I developed three rolls of B&W film today, from three different cameras. I’ve not been keeping track, but I think it was only the second time I’ve developed film since my operation last spring.
I totally embrace digital photography and love it, but there’s still a part of me that is drawn to B&W film. Partly it’s the process of using chemicals to bring forth images on a strip of plastic, partly the aesthetics of B&W film itself, and partly because I like using film cameras.
By that, I don’t mean classic cameras only, though I’ve owned my share of them. I tend to like modern-era film cameras with built-in metering and other conveniences. As I age, I appreciate the autofocus capabilities of my DSLRs, and doubly appreciate AF in a film camera.
When I heard that my friend Peter Cameron was thinking of selling his Nikon F80, I let him know I was interested. The F80 has a lightweight body — an increasingly important feature for me — plus bunches of goodies built in. Excellent built-in metering (AF lenses only, alas), and mount compatibility with any AI or AIS lens. For an automated camera, including auto wind to the next frame, it’s very quiet.
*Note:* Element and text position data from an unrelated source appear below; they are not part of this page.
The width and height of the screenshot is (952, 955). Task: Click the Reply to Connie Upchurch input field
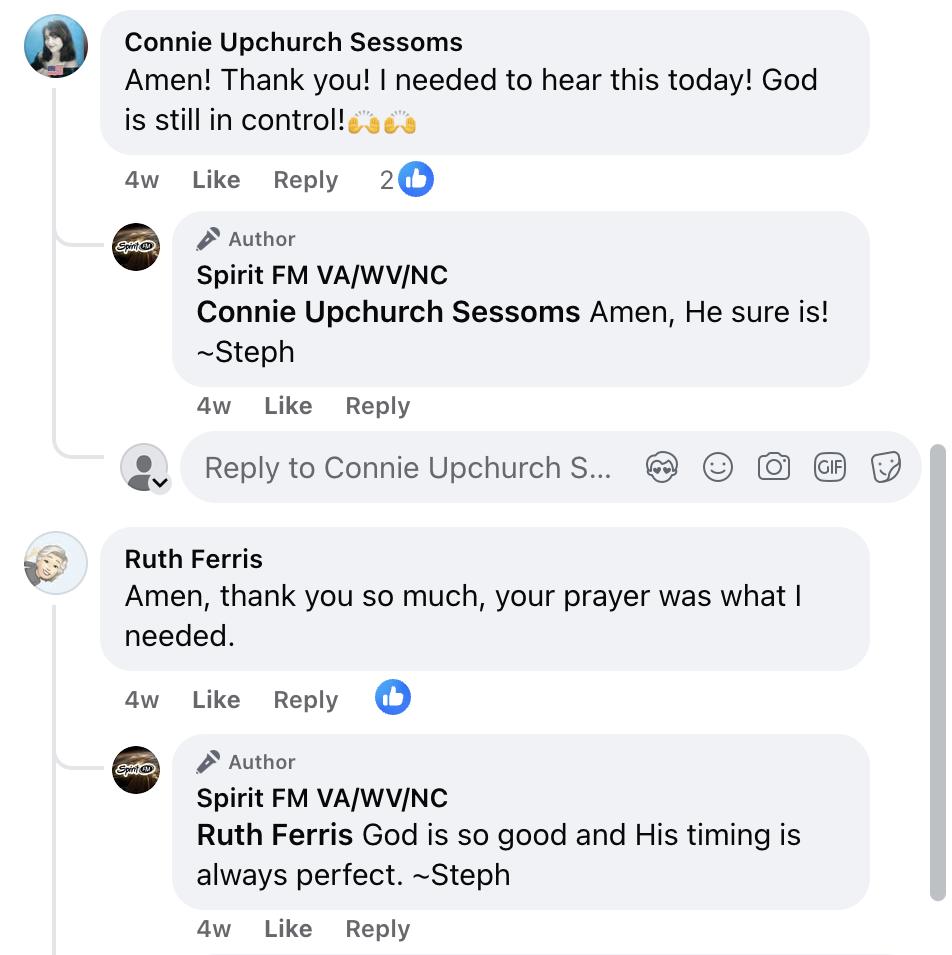point(408,468)
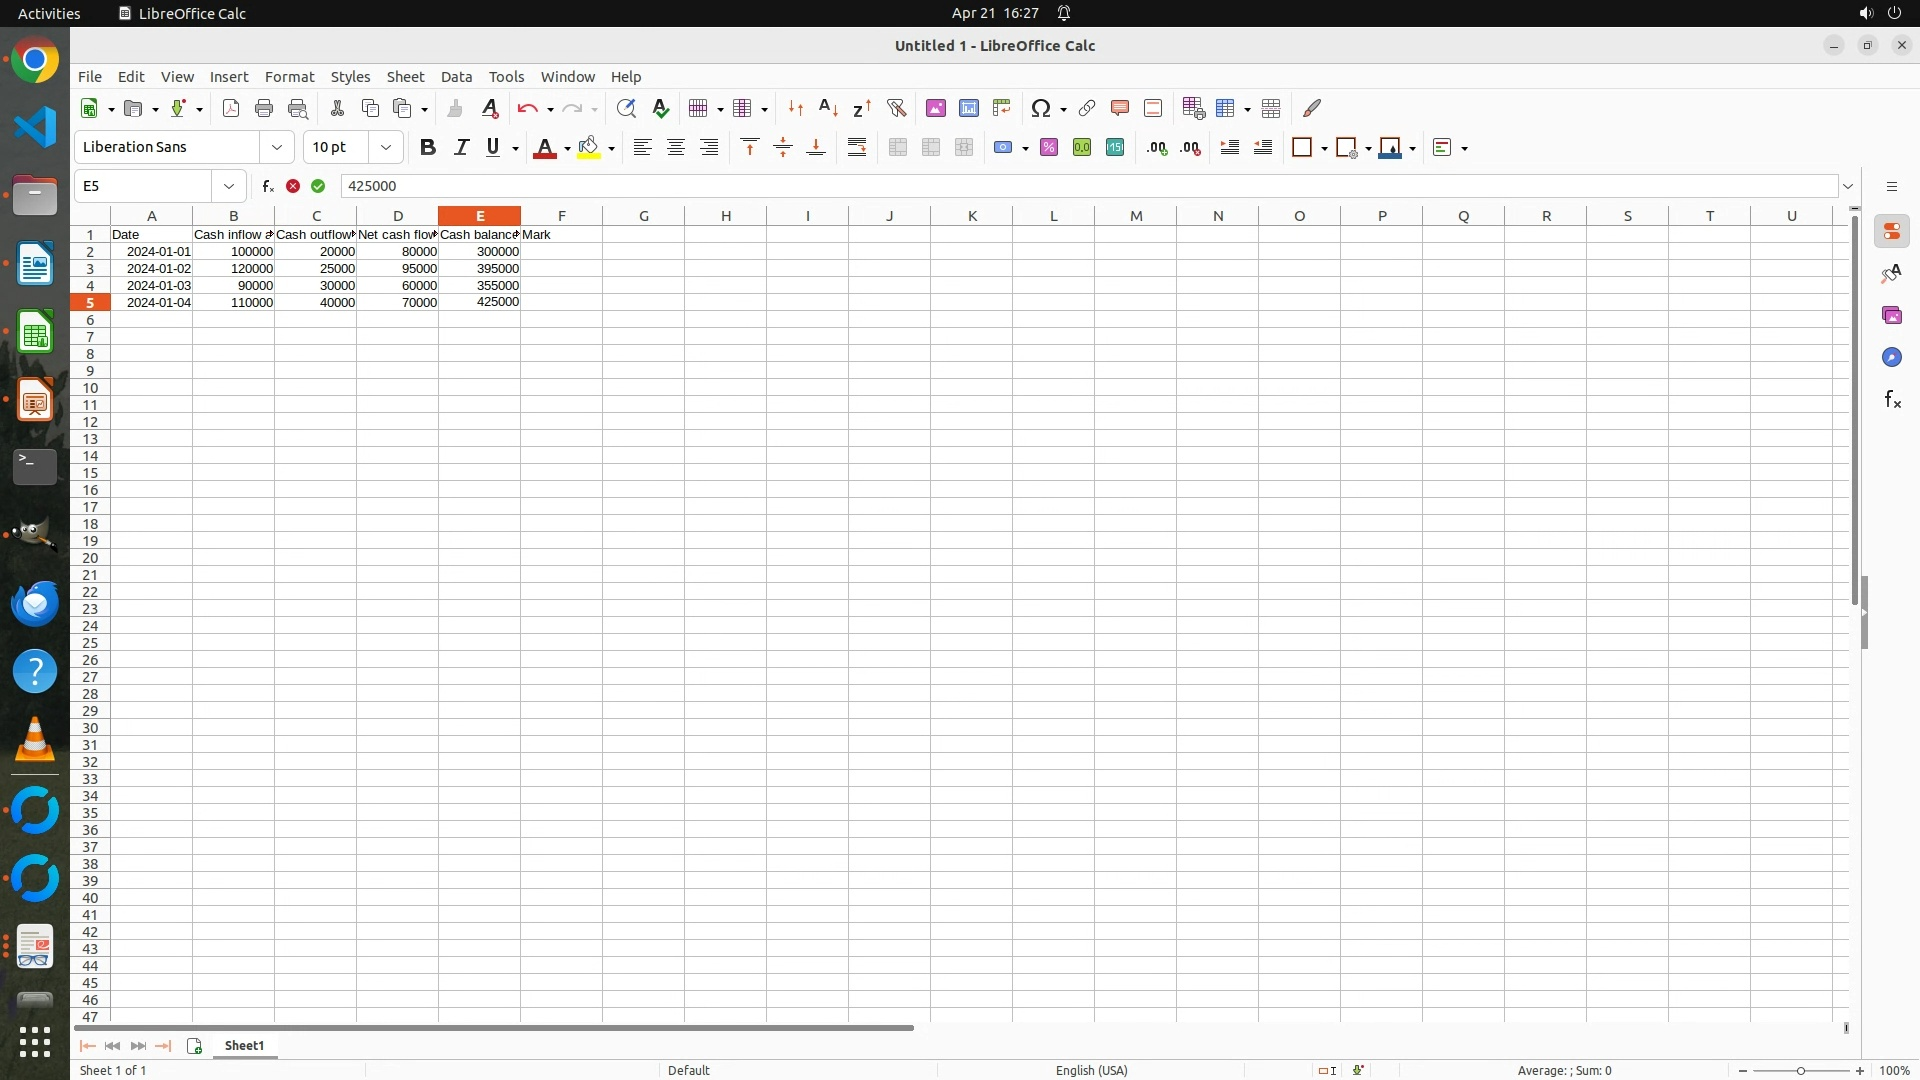This screenshot has height=1080, width=1920.
Task: Open the font size dropdown
Action: tap(386, 148)
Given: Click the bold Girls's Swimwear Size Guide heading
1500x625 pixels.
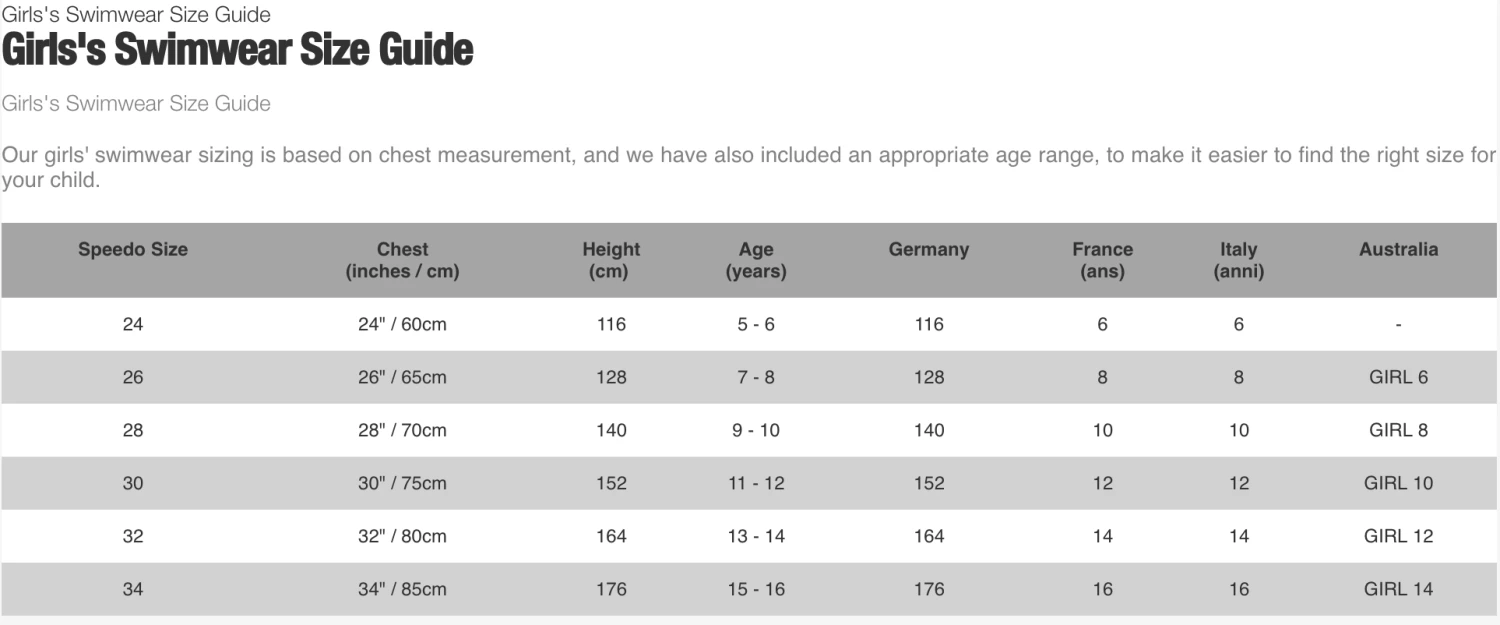Looking at the screenshot, I should click(x=237, y=50).
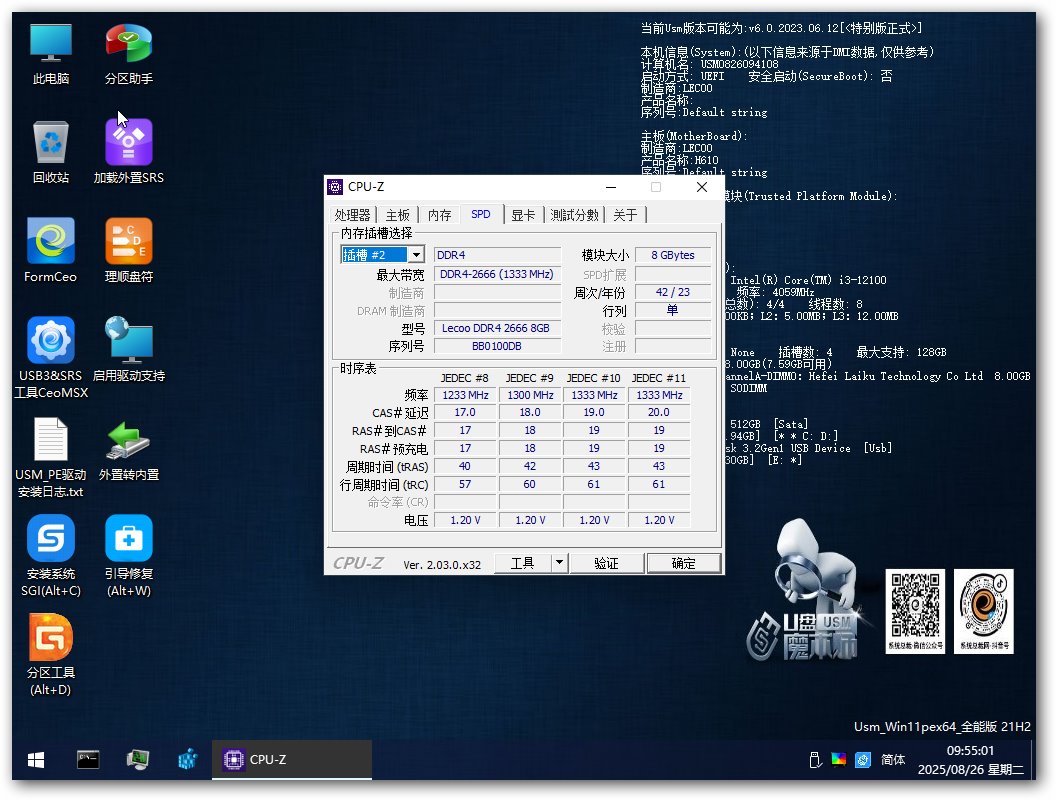Launch the 加載外置SRS desktop shortcut

pos(129,152)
As it worked out, I’m starting to thin my collection of AIS manual-focus lenses and had Peter try out the Voigtlander F-mount Ultron 40mm f/2 I’d picked up a couple of years ago. He enjoyed using it and when I proposed a swap, F80 for Ultron, he agreed, but fearing he was getting too good a bargain, is throwing in a pre-AI Nikkor 50mm f/1.4 with hood into the swap. That’s lovely, because I can use that classic glass on my Nikon D40 DSLR.
I don’t know how much longer I’ll stay interested in film — it’s not a philosophical obsession for me — but while I still like it and can manage to develop it, I’ll continue to use it. I enjoy the way it connects me to photography’s past, especially its remarkable history of 35mm cameras, lenses, films, and photographers.